Direction
Reproduce the lines of the records verbatim, from the line containing "This screenshot has width=1568, height=560." up to and including the line containing "will tap(113, 358).".

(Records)
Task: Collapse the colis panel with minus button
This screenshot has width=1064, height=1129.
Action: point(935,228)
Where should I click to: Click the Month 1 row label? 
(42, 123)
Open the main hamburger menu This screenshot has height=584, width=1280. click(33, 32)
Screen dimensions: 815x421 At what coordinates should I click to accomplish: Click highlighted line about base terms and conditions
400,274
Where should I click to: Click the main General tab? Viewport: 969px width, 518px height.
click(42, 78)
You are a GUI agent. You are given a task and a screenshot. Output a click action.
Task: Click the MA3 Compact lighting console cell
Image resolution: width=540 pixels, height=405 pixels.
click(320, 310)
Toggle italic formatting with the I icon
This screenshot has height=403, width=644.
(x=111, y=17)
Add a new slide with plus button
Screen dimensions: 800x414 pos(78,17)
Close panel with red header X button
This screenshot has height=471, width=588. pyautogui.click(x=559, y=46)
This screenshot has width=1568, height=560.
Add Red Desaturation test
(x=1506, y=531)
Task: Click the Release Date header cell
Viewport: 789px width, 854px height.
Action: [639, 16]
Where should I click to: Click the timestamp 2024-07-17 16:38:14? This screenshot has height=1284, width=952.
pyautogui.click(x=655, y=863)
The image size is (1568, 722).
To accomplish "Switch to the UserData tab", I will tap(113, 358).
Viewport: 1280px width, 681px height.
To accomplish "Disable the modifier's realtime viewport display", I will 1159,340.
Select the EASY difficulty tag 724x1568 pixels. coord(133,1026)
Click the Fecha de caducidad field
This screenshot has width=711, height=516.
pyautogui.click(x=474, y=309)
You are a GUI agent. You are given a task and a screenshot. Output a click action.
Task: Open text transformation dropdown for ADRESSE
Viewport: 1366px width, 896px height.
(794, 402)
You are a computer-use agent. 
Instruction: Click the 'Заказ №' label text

Result of the task
This screenshot has width=1568, height=560.
Add Red Desaturation test
(x=1506, y=531)
Task: Click the Release Date header cell
Viewport: 789px width, 854px height.
Action: [639, 16]
Where should I click to: Click the timestamp 2024-07-17 16:38:14? This screenshot has height=1284, width=952.
pyautogui.click(x=655, y=863)
The image size is (1568, 722).
To accomplish "Switch to the UserData tab", I will tap(113, 358).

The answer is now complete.